Non ho scritto quello che ho scritto perchè sono stato cacciato dalla Cina. Sono stato cacciato dalla Cina perchè ho scritto quello che ho scritto. E sono certo che prima o poi vi tornerò. Nel febbraio 1984 Terzani venne arrestato a Pechino, perquisito, interrogato e infine espulso dal Paese. Per quattro anni vi aveva risieduto, con moglie e figli, cercando di sentirsi veramente cinese.
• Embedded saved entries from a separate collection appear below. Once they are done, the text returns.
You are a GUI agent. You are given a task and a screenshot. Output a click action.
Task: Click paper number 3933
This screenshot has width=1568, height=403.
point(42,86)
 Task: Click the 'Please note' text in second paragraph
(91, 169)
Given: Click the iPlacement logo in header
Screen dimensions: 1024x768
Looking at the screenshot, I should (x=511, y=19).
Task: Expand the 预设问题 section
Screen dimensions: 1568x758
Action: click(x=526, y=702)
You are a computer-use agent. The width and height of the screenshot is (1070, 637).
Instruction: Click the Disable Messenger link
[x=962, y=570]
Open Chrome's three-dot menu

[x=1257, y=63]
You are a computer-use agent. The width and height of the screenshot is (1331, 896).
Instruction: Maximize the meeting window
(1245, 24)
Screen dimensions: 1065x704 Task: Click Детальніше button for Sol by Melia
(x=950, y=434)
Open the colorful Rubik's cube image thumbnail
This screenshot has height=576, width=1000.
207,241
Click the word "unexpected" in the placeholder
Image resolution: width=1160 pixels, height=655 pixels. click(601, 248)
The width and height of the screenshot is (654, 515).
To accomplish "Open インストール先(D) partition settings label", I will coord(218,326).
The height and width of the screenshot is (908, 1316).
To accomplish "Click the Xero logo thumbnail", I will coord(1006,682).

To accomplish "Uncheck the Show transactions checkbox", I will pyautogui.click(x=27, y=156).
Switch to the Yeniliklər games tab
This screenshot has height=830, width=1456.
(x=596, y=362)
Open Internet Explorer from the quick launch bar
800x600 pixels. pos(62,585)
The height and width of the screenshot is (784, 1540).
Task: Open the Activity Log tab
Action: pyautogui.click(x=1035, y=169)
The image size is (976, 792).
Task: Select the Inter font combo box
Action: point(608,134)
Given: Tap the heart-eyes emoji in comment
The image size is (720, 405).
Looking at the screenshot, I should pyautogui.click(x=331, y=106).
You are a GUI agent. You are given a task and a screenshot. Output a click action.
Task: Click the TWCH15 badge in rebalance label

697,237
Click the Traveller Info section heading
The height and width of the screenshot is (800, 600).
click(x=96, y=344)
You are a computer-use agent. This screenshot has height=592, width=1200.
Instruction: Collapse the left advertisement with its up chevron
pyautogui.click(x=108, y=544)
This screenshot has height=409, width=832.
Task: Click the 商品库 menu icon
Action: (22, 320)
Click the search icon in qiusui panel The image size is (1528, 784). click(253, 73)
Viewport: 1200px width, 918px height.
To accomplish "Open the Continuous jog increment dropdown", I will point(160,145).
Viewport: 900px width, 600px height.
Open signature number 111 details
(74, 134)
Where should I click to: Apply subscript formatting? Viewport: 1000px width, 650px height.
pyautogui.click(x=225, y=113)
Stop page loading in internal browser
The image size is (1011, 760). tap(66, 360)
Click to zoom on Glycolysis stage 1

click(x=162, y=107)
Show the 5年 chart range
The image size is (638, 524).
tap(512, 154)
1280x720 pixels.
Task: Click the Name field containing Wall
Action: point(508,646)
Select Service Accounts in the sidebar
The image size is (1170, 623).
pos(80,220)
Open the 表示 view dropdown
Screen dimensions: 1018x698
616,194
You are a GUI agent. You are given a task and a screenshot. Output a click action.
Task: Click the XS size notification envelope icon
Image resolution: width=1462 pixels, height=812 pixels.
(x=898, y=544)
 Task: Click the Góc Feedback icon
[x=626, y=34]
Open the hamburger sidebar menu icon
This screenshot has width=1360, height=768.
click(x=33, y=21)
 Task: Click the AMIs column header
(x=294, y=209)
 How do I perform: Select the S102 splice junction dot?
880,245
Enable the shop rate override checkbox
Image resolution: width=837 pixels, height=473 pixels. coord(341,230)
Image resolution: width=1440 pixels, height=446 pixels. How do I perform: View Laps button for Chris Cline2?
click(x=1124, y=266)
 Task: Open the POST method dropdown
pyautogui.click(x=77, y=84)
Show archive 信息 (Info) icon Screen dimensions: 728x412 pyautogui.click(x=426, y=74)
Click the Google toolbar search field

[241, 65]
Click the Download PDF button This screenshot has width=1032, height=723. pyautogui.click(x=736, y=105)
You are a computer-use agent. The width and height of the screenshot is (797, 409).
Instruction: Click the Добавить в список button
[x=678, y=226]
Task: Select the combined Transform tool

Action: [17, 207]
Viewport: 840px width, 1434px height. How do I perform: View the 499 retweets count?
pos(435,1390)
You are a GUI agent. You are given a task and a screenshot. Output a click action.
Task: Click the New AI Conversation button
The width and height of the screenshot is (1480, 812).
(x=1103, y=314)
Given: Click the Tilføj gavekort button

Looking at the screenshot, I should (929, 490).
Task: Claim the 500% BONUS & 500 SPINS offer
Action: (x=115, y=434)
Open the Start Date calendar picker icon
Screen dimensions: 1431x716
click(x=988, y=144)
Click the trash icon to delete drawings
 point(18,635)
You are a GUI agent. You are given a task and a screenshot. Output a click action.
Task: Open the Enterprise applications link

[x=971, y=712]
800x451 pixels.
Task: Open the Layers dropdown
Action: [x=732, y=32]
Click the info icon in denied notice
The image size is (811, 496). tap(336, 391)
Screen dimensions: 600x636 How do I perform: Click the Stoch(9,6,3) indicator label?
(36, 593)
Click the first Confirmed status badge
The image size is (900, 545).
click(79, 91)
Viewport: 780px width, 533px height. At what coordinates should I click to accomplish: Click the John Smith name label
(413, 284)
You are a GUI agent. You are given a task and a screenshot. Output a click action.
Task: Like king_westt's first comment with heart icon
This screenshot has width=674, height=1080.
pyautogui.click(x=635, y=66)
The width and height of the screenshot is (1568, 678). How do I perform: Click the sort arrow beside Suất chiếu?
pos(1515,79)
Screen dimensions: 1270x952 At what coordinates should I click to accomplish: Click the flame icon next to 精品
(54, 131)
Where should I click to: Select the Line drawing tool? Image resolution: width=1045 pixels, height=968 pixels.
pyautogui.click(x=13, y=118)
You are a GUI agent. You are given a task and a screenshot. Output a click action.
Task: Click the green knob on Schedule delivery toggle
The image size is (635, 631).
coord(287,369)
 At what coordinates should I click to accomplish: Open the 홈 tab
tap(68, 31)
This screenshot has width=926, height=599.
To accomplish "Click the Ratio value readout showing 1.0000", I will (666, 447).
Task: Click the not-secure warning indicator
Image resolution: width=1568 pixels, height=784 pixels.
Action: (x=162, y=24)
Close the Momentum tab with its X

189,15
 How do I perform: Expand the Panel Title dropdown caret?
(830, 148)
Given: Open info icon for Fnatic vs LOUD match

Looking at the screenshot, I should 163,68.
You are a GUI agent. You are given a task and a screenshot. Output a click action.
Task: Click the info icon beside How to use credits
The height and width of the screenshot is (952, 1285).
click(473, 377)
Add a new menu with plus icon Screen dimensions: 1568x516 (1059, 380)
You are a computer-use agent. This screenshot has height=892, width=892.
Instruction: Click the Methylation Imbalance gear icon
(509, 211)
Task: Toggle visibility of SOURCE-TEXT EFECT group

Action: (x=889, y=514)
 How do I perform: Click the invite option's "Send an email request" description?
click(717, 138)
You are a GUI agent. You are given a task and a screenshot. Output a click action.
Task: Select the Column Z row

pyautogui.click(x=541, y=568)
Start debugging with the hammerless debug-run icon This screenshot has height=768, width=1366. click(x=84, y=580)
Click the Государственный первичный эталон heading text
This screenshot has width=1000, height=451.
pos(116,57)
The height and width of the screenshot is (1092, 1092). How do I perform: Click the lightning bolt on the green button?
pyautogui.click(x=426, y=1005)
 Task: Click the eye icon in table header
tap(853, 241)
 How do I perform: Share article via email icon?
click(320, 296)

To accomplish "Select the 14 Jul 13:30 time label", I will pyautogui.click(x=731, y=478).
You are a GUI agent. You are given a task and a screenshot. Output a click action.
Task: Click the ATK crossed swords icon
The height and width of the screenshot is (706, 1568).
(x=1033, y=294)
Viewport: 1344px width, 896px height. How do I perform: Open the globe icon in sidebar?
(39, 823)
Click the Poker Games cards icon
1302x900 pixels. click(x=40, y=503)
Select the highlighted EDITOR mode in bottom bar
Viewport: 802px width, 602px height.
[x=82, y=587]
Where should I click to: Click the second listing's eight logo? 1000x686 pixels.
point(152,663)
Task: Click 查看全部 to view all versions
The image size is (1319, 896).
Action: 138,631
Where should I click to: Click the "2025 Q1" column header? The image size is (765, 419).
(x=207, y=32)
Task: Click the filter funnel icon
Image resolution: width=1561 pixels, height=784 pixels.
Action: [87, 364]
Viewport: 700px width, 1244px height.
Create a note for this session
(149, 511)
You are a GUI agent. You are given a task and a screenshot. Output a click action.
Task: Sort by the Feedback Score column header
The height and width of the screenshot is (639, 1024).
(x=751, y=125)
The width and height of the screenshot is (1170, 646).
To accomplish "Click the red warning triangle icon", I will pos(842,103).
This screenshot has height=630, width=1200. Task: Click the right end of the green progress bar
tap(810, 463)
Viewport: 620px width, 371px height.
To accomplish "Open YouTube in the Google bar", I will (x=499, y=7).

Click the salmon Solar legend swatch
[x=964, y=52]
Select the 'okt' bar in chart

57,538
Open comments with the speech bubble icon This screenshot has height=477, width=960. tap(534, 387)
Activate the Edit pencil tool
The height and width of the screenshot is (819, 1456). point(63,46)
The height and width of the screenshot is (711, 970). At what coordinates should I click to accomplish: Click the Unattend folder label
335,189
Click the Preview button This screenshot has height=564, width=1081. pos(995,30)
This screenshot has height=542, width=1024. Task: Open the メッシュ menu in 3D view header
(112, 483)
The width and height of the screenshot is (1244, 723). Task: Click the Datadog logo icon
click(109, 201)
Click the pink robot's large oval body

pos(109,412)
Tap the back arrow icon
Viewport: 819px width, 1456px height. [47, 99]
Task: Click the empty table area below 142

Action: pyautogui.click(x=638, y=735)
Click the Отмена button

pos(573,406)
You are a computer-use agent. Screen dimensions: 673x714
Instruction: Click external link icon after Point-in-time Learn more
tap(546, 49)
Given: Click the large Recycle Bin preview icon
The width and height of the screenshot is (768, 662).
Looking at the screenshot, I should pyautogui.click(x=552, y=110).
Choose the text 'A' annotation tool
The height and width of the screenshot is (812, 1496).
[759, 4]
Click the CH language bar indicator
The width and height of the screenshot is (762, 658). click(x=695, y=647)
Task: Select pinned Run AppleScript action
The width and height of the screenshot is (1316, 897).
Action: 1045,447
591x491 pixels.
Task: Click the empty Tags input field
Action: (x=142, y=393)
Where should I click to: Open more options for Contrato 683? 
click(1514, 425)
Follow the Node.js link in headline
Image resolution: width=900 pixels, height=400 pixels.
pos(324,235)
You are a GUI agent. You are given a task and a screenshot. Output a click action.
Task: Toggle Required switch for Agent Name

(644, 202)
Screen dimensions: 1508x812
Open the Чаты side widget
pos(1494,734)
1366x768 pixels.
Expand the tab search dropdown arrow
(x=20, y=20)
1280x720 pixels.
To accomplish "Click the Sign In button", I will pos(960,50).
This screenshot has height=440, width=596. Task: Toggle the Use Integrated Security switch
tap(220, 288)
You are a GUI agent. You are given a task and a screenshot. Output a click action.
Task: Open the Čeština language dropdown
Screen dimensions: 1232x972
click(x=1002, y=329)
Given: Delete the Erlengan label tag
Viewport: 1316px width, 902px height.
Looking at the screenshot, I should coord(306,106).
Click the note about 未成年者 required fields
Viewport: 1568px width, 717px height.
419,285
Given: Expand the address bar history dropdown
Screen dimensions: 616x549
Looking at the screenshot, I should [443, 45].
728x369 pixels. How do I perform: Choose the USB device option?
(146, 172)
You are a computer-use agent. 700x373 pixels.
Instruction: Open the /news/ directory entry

Aveva visto (e scritto di) cose assai diverse da quelle che appaiono agli occhi incantati dei turisti autorizzati; aveva denunciato le immense contraddizioni del socialismo maoista; aveva ammirato gli splendidi tesori di una cultura plurimillenaria insidiati da un dissennato culto del nuovo e, soprattutto, aveva viaggiato, con tutti i mezzi possibili, uscendo dagli itinerari canonici e cercando di parlare davvero con i cinesi, con la gente. Ricco di notizie e dati, di considerazioni e impressioni, La porta proibita al tempo stesso un reportage, un diario di viaggio, un saggio di sinologia contemporanea e l'appassionante romanzo di un'avventura umana.